Southern Baptists oust four churches
The Southern Baptist Convention’s executive committee voted Tuesday to oust four of its churches, two over policies deemed to be too inclusive of gay and transgender people and two more for employing pastors convicted of sex offenses.
The actions were announced at a meeting marked by warnings from two top leaders that the Baptist Convention, the largest Protestant denomination in the United States, was damaging itself with divisions over critical issues including race.
“We should mourn when closet racists and neo-Confederates feel more at home in our churches than do many of our people of color,” said the organization’s president, J.D. Greear in his opening speech.

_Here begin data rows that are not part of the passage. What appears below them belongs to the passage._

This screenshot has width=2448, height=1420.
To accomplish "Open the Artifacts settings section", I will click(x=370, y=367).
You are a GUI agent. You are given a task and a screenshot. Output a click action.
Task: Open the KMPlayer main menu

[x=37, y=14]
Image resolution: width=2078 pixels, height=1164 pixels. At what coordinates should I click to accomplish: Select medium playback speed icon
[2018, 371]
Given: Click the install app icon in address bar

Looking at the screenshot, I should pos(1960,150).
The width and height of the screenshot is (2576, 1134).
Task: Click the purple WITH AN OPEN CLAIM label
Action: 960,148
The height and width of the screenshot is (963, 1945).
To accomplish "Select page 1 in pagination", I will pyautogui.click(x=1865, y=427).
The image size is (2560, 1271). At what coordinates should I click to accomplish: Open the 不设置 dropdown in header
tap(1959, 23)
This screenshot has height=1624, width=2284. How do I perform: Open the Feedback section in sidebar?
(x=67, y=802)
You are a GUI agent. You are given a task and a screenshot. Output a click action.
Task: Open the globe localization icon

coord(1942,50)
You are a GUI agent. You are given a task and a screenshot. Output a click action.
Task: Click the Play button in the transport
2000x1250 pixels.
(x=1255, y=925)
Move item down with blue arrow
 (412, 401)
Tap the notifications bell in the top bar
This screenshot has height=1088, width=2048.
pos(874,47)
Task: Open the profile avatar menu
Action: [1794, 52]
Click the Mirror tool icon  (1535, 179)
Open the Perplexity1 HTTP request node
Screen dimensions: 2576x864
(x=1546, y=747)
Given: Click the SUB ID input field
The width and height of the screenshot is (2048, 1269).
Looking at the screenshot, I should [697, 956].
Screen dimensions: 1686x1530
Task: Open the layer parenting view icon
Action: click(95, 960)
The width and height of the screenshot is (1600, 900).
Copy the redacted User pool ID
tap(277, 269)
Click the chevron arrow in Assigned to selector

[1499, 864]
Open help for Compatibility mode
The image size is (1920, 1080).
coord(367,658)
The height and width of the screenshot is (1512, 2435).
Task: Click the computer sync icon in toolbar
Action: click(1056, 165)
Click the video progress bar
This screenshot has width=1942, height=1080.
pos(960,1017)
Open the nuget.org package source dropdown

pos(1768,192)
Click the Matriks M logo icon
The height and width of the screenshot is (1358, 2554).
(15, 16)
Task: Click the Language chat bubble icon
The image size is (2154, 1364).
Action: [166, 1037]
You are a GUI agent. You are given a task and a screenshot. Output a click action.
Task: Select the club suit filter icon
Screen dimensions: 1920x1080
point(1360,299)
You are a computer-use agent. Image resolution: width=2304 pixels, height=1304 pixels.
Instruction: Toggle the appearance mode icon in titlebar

The two churches expelled for gay and transgender inclusion were St. Matthews Baptist Church in Louisville, Ky., and Towne View Baptist Church, in Kennesaw, Ga.
Towne View’s pastor, the Rev. Jim Conrad, has said that he would not appeal the ouster and plans to affiliate his church, at least temporarily, with the Cooperative Baptist Fellowship, which lets churches set their own LGBT policies.
St. Matthews Baptist lost its affiliation with the Kentucky Baptist Convention in 2018 because it made financial contributions to the Cooperative Baptist Fellowship.
Southern Baptist Convention officials said West Side Baptist Church in Sharpsville, Pa., was ousted because it “knowingly employs as pastor a registered sex offender,” while Antioch Baptist Church in Sevierville, Tenn., has a pastor who was convicted of statutory rape.